But what a shame if they did take the News' consistent editorial line -- or the same line from someone else -- as any kind of serious advice to be weighed. Again Saturday the News repeated its numbingly monotonous mantra to the effect that Obama needs to sound more like a Republican.

Yeah, and maybe we should all just tape our billfolds to our asses so they won't have to actually reach into our pockets.

The whole danger and disappointment of early Obama was that he kept looking like the best Republican the Democrats ever elected. Gun control, Guantanamo, invasion of privacy, habeas: I've lost track of all the smaller bones he tossed them. But the big one -- the backbone itself -- was too big to fail.

The entire thrust of the early years seemed to be about bailing out Wall Street and making sure no cockroach bankers ever got sent to the Big Motel. In total it was a tacit concession to the Koch brothers, who insist that we had all better keep the super-rich fat and sassy or they might just take back the money supply and keep it on their yachts.

We talked here last March about the growing body of evidence proving what a joke the whole Republican "Laffer Curve" dogma has turned out to be when put to the test of time. I'm talking about the idea that the best way to create prosperity is to slash taxes on rich people.

We've tried that. Since the 1950s top marginal tax rates in this country have been slashed to a third of what they were with no measurable boost to the economy. In fact when taxes go up, as they did under Clinton, we pay off deficits and the economy booms.

When taxes got cut the way the Koch brothers wanted under George W., the economy tanked so hard and so deep we still haven't broken water. But at least we're headed up there.

This line about the "job creators" is the real tell. Beneath all the phony Joe-the-Plumber posing by Mitt Romney (puhleeeze), the job-creator line may be the one bit of truth to emerge from the Republican campaign. They truly believe that wealth, innovation and the ultimate security of the nation all come from the yachts. If the yachts sail away, we're all going to drown.

That's not a mentality President Obama should contemplate or compromise with for a moment or an iota. It's not sideways. It's upside down. It's the opposite of our history and our national destiny. It's not even American.
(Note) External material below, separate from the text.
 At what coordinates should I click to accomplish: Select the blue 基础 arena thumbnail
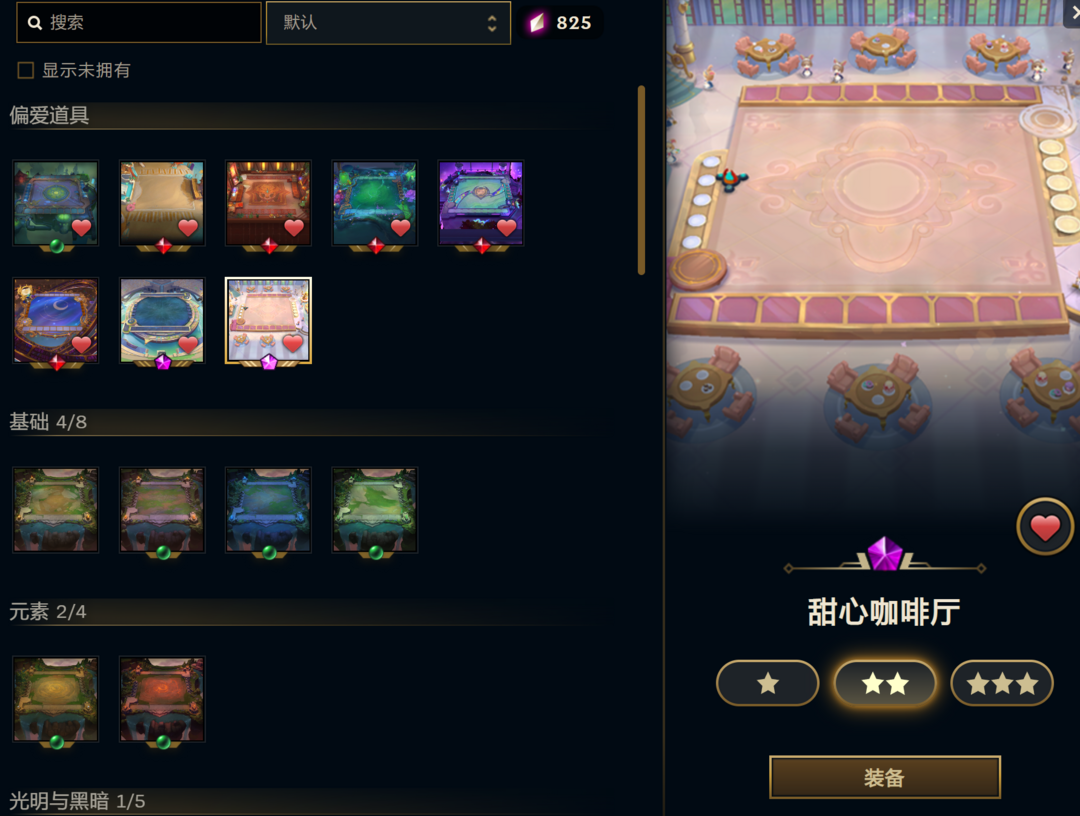coord(268,510)
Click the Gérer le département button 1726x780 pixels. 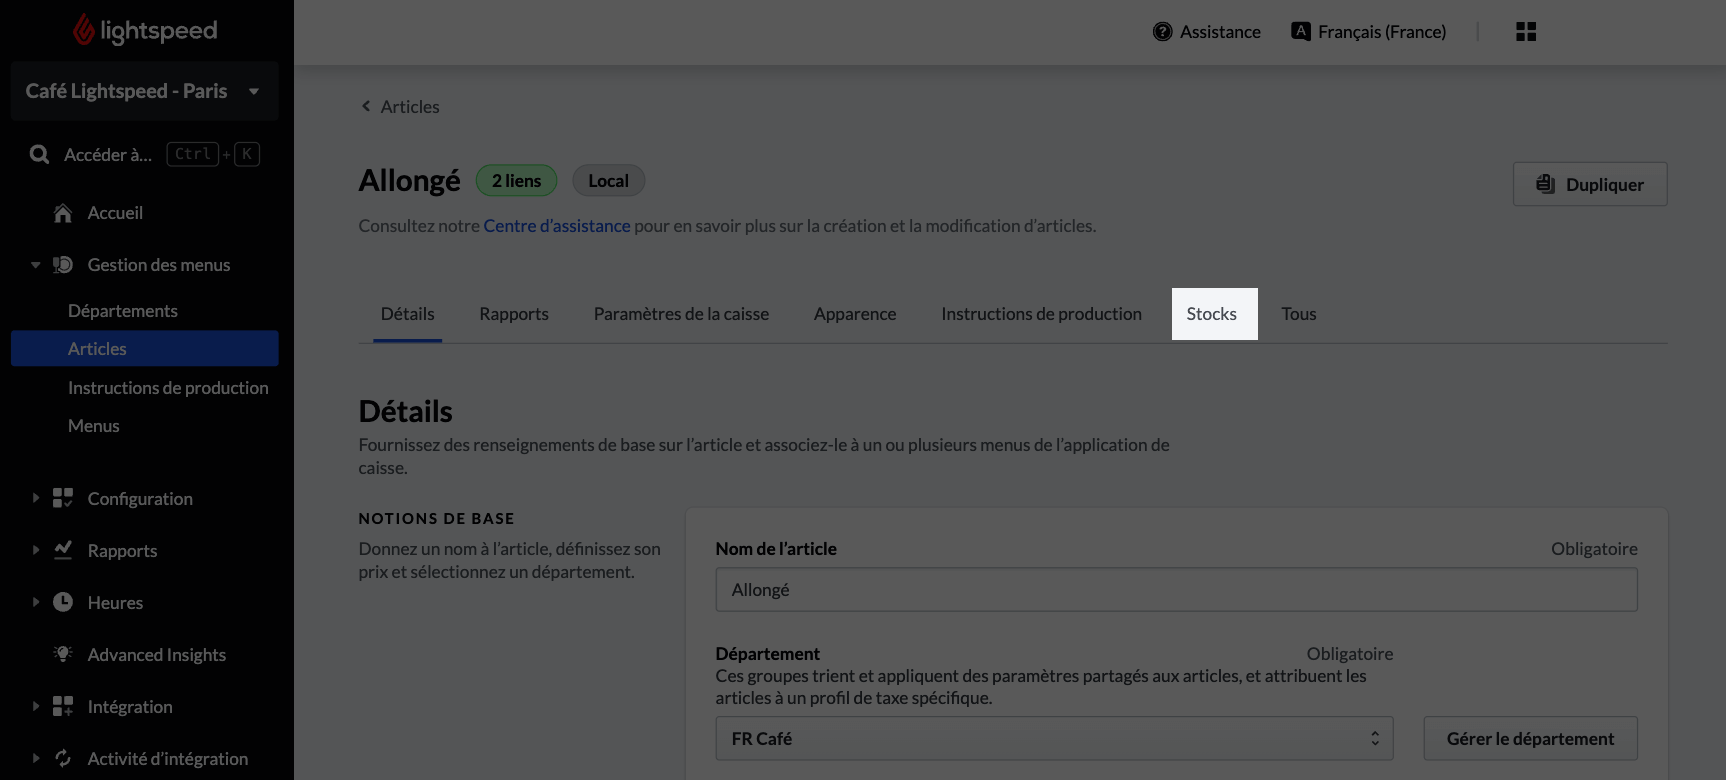coord(1529,739)
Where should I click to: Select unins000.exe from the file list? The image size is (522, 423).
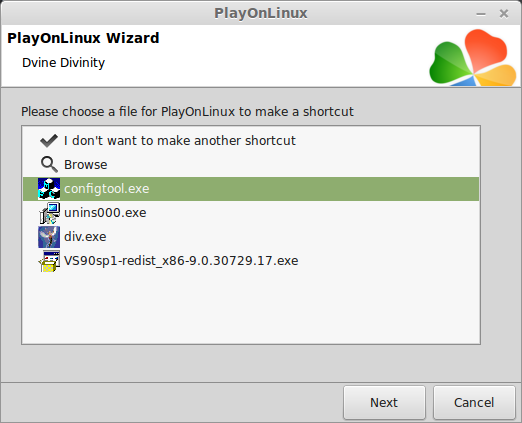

It's more 19th century European.

This country was built by tree-chopping farmers, school teachers, printers, drafted G.I.'s, Diana Ross, Smokey Robinson and Bill Gates, not by plutocrats who think they have the right to bestow or withhold our prosperity like a dog treat.

I am sitting here with my fingers crossed hoping the Democrats will explode out of Charlotte with a battle cry, a call to take back our country from the European-style oligarchs who have subverted and corrupted it over the last 15 years. I'm proud of America. I want it back.